We used antibodies against biotinylated antiavidin (Vector Laboratories), antidigoxigenin (Boehringer Ingelheim), K8/K18 (Progen), K19 (Troma-3; American Type Culture Collection), desmoplakin (gift from D. Garrod, University of Manchester, Manchester, England, UK), vimentin (T.M. Magin laboratory), ZO-1 (Zytomed Systems GmbH), occludin (Invitrogen), E-cadherin (Invitrogen), ninein (gift from J.B. Rattner, University of Calgary, Calgary, Alberta, Canada), 4E-BP1, P–4E-BP1 (Thr37/46), p70 S6K, P–p70 S6K (Thr389), eIF2-α, P–eIF2-α (Ser51), AMPK, P–AMPK-α (Thr172), Raptor, P-Raptor (Ser792), Akt, P-Akt (Ser473), P (Thr)-MAPK/Cdk substrates (all from Cell Signaling Technology), GLUT1 (Millipore), GLUT3 (Alpha Diagnostic International, Inc.), Hsc70/Hsp70 (Stressgen), 14-3-3–β (Santa Cruz Biotechnology, Inc.), and secondary antibodies (Dianova).
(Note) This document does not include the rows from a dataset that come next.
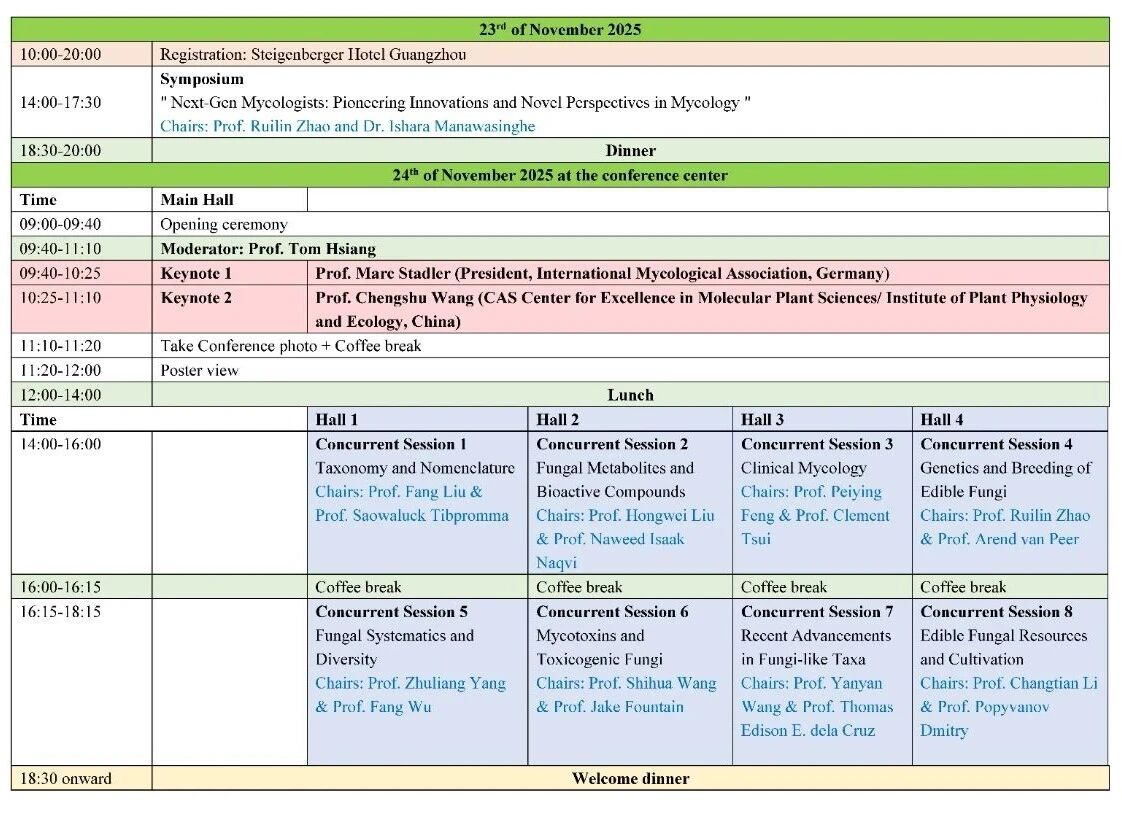Viewport: 1122px width, 813px height.
Task: Click Coffee break under Hall 3
Action: pos(783,587)
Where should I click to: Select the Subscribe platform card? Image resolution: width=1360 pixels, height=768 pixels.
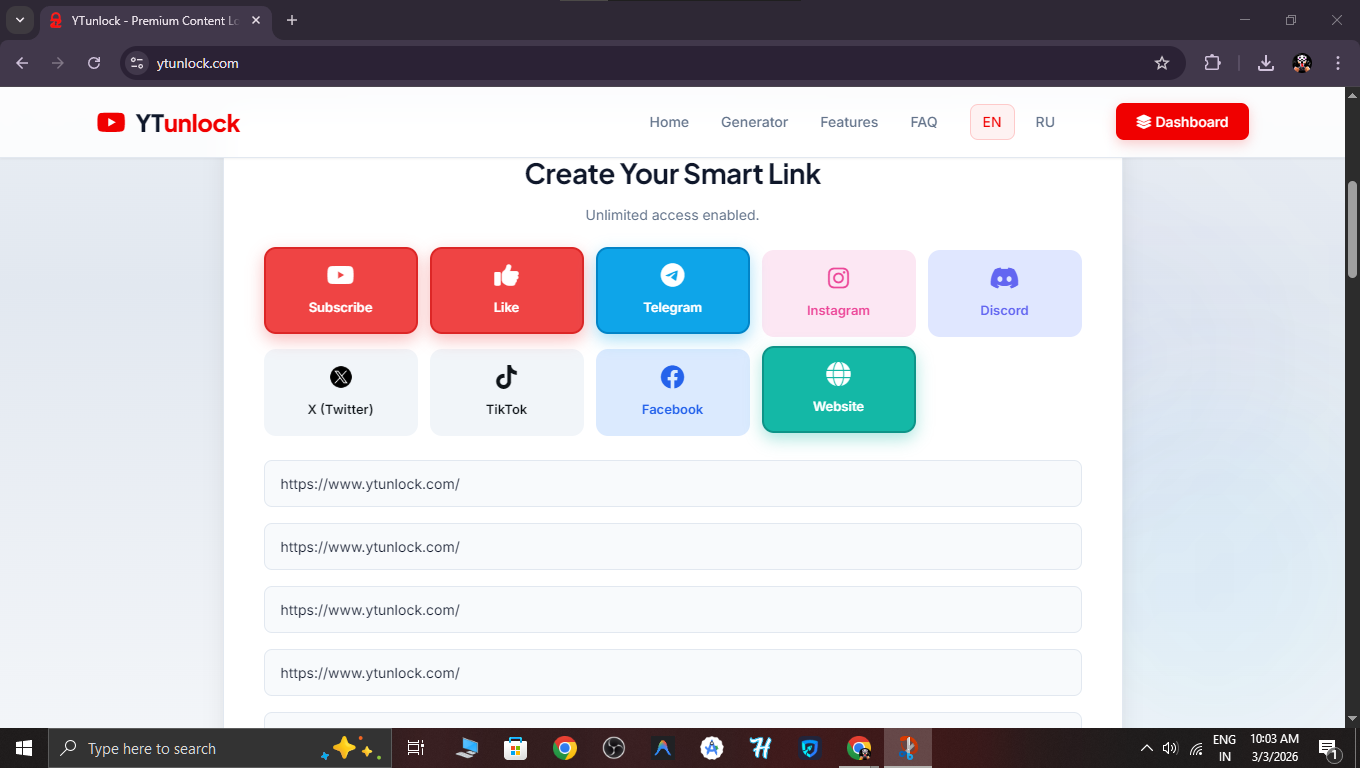click(340, 290)
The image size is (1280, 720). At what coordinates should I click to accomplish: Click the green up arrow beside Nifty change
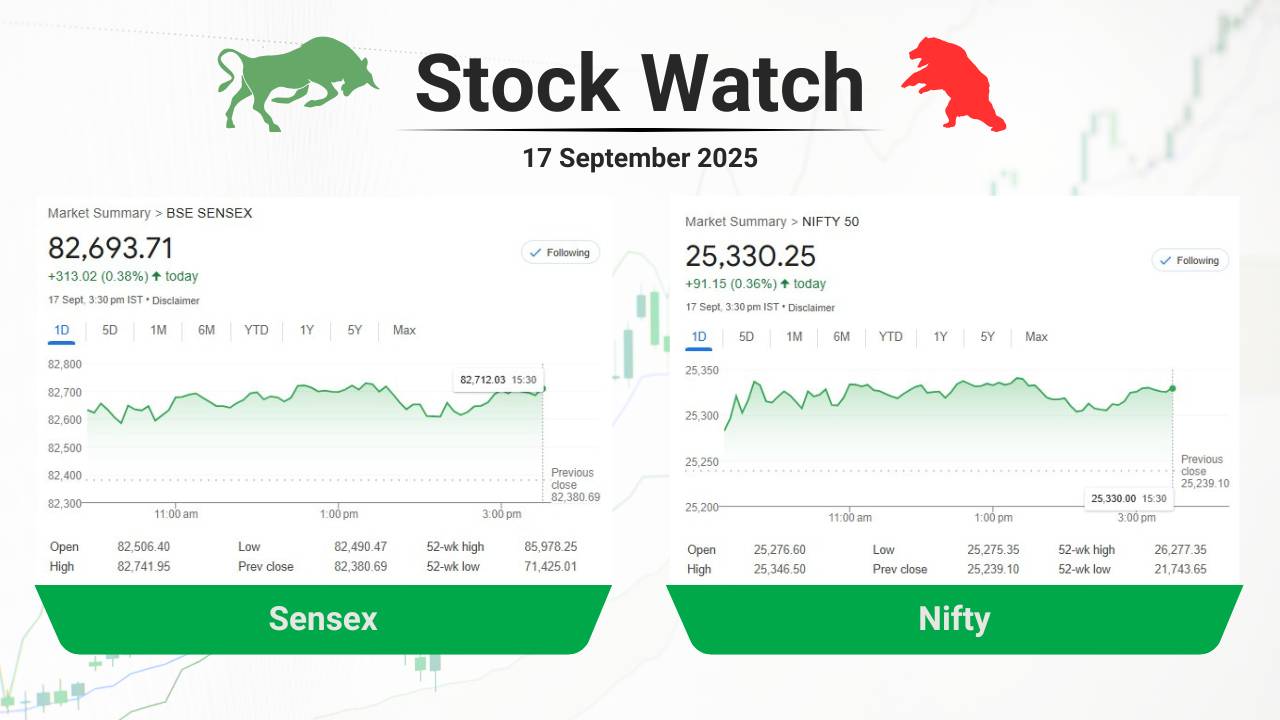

Dilutions are listed in Table S2.

E9.5 embryos and yolk sacs were dissected from the uterus, and the head was retained for genotyping. Embryos and yolk sac were incubated separately in Met-free Dulbecco's modified Eagle's medium (Invitrogen) containing 25 mM Hepes buffer, 10% dialyzed fetal calf serum, 1% nonessential amino acids, 1× Na pyruvate, and 1% Glutamax (all Invitrogen) at 37°C for 15 min to remove endogenous Met. The medium was discarded, and tissues were labeled with 100 µl of ³⁵S-labeled Met/Cys (1,000 Ci/mmol; 0.1 mCi/ml) in Met-free Dulbecco's modified Eagle's medium for 1 h at 37°C. The medium was aspirated, and tissues were washed in ice-cold PBS. Proteins were precipitated with 10% trichloroacetic acid, and incorporated radioactivity was measured by liquid scintillation. The rate of ³⁵S-labeled Met/Cys incorporation per minute per milligram of protein was calculated using the Bradford reagent (Bradford, 1976).

E9.5 embryos and yolk sacs were dissected from the uterus. Embryos and yolk sac together were incubated in M2⁻ medium (94.59 mM NaCl, 4.78 mM KCl, 1.19 mM KH₂PO₄, 1.19 MgSO₄, 1.71 mM CaCl₂, 4.0 mM NaHCO₃, 21 mM Hepes, and 4 g/liter albumin bovine fraction V; all from Sigma-Aldrich) without glucose or its metabolites, with 5.5 mM glucose (Sigma-Aldrich), or with 5.5 mM deoxyglucose (Sigma-Aldrich) for 10 min at 37°C. Subsequently, embryos were lysed in boiling Laemmli buffer and analyzed by Western blotting for total and P-AMPK levels.

Fig. S1 shows additional characterizations of the genetic engineering at the keratin type II gene locus. Fig. S2 demonstrates that the deletion of keratins does not induce vimentin. Tables S1 and S2 provide the details of the primers and the antibodies, respectively, used in this study.

We thank Prof. A. Bradley for providing the AB2.2 ES cell line, snlp feeder cell line, and MICER clones for targeting and Mrs. R. Maniu for the blastocyst injections. We gratefully thank Prof. J.B. Rattner for his gift of ninein antiserum and E. Endl, A. Dolf, and P. Wurst from the Flow Cytometry Core Facility at the Institute for Molecular Medicine and Experimental Immunology, University of Bonn. We thank our former colleague Dr. M. Hesse for stimulating ideas and input in the experimental design. We are grateful to our colleagues M. Hatzfeld and M. Hoch for critical input. Also, we thank colleagues who provided antibodies.

This project was funded by Deutsche Forschungsgemeinschaft (German Research Council MA 1316/7) grant SFB832, Bonfor (Cytoskeletal Research Group), and the Bonner Forum Biomedizin.